The woman with black, streaked hair saw, from the corner of her eye, her comatose husband’s body twitch, a not-uncommon sight in the many weeks since his incident. She watched, silently at first, as his arm faintly lifted, slowly but surely rising from beside his body to frail position slightly above his torso. A slight wheeze emitted from his mouth as the hand on the risen arm began to close, indicating, to his wife at least, a desire for something to write with.

“Doctor! Doctor! His hand!”

“Just a twitch, he’s in no danger,” responded the doctor, used to such things.

“I know I might sound crazy, but doesn’t it look like he wants a pen? What if has something to write?” asked Helen in a hopeful tone.

With this utterance, the unconscious man made a small noise again, in the wife’s mind, confirming her suspicions. “Please! Give him a chance!” she begged desperately.

Reluctantly, with an expression that said with no uncertainty that time and effort was being wasted, the doctor called in a nurse with a pen and a pad of paper, which the nurse and the wife arranged in the husband’s hand and beside his torso. Unsurprisingly, to the doctor at least, the man did not react. The wife let out a frustrated sigh, her need for communication with her seemingly-fading husband foiled. She turned to the insensate form beside her, kissed his forehead and murmured “I’m so sorry, this is too much. I’ll see you soon, another day.”

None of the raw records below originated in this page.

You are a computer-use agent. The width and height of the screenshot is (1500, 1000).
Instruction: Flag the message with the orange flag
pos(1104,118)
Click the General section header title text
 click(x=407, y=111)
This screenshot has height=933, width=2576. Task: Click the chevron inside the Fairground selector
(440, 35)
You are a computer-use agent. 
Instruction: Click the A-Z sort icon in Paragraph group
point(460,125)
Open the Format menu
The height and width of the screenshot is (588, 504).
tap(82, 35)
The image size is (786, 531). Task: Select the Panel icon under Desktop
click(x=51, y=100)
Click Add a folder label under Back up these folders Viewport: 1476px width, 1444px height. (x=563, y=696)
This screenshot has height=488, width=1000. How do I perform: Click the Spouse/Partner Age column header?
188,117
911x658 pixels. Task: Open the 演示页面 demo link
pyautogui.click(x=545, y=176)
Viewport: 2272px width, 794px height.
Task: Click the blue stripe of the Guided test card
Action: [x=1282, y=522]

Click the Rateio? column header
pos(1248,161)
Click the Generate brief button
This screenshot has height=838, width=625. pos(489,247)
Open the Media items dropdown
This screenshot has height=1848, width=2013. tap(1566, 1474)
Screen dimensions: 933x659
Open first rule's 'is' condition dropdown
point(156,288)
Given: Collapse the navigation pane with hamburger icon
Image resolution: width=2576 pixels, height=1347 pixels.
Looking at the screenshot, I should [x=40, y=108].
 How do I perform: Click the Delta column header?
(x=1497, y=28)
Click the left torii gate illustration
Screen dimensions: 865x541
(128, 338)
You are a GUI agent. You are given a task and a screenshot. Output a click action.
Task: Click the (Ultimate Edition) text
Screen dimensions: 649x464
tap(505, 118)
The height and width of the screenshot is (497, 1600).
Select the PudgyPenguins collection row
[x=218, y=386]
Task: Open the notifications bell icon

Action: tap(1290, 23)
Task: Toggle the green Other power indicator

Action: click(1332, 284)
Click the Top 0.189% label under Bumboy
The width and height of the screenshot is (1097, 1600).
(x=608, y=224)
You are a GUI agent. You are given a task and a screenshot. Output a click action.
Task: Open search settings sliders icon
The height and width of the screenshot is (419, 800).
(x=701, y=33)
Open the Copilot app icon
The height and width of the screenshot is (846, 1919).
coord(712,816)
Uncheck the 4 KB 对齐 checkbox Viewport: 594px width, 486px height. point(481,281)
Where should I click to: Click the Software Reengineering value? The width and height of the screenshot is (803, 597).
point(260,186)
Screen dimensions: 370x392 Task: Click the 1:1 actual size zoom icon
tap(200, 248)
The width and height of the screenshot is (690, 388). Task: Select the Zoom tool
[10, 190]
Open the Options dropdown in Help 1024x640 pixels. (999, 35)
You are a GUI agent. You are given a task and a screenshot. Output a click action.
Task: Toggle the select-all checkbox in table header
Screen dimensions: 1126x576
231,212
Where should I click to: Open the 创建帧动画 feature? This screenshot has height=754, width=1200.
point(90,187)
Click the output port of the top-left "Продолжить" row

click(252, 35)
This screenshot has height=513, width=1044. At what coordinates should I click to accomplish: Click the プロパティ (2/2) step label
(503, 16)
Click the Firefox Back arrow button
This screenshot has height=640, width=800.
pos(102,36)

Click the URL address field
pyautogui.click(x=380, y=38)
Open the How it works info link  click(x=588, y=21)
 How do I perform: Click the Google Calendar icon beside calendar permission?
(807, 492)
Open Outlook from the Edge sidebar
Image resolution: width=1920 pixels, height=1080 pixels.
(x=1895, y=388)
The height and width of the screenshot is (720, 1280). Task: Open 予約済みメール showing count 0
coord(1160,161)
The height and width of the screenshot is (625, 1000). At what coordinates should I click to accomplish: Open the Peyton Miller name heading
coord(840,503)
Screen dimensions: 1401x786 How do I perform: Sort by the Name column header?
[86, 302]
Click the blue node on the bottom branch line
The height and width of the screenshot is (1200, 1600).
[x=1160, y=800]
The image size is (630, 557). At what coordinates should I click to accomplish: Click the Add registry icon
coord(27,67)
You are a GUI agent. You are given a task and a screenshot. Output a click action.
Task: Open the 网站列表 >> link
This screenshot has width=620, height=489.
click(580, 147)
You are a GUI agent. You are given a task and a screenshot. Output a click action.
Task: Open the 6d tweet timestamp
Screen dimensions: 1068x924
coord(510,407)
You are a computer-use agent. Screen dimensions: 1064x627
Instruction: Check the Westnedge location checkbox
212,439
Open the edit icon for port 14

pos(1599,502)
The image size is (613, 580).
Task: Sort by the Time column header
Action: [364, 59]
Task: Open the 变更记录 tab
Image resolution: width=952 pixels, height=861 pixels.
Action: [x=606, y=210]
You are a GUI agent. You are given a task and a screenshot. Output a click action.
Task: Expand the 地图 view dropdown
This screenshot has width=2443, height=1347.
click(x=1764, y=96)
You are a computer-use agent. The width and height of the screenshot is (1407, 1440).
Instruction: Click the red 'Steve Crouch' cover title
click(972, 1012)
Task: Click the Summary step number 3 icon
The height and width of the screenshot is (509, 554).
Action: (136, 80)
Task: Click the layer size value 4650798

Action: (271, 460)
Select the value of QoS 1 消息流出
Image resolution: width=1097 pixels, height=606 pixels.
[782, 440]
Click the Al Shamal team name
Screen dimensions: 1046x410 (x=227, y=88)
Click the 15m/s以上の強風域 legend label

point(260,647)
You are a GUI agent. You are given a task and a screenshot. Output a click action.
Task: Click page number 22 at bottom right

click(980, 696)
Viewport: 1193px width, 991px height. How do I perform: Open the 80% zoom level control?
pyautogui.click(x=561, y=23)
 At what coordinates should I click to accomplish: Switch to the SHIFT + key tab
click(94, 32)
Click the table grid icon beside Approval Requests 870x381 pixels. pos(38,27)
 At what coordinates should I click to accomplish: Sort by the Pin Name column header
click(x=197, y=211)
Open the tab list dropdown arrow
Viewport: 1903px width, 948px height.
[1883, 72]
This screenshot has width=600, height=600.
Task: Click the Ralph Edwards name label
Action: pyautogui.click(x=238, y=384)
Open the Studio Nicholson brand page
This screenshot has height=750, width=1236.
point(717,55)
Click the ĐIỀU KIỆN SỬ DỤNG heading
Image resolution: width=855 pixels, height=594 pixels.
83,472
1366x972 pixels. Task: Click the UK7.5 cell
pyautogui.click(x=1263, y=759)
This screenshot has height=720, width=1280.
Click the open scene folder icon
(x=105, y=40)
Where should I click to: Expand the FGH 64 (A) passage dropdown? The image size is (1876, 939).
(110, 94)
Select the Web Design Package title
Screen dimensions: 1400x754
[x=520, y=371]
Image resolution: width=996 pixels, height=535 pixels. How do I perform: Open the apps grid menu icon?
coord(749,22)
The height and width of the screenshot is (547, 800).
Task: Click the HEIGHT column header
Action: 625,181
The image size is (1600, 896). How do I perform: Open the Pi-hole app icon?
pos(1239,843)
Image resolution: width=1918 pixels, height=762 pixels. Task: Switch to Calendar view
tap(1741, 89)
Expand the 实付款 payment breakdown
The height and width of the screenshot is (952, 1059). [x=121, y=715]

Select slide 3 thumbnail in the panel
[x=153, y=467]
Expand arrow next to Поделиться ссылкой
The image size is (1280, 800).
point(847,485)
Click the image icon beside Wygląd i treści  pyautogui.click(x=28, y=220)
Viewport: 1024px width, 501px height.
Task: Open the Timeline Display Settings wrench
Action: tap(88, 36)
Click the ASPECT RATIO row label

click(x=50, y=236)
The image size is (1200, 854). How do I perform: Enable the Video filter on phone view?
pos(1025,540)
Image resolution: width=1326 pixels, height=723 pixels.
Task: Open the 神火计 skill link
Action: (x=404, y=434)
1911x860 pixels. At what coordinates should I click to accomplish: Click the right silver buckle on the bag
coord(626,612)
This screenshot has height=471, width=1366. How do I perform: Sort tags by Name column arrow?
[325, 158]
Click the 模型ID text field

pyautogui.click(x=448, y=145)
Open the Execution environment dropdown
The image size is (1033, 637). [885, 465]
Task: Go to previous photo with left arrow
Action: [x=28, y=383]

With that, she left the room, the nurse following for other tasks, the doctor right behind her with paperwork. The pen and paper had been moved to a small stand beside the man’s body. The lights turned down a notch.

After several moments of silence, a slow, uncertain hand reached out from the hospital bed towards the pen. Unsuccessful in his attempt, the man knocked the pen to the ground. With a groan, his arm returned sideward and frozen silence took over the room once more, paving the way for one of many oh-too-familiar nightmares.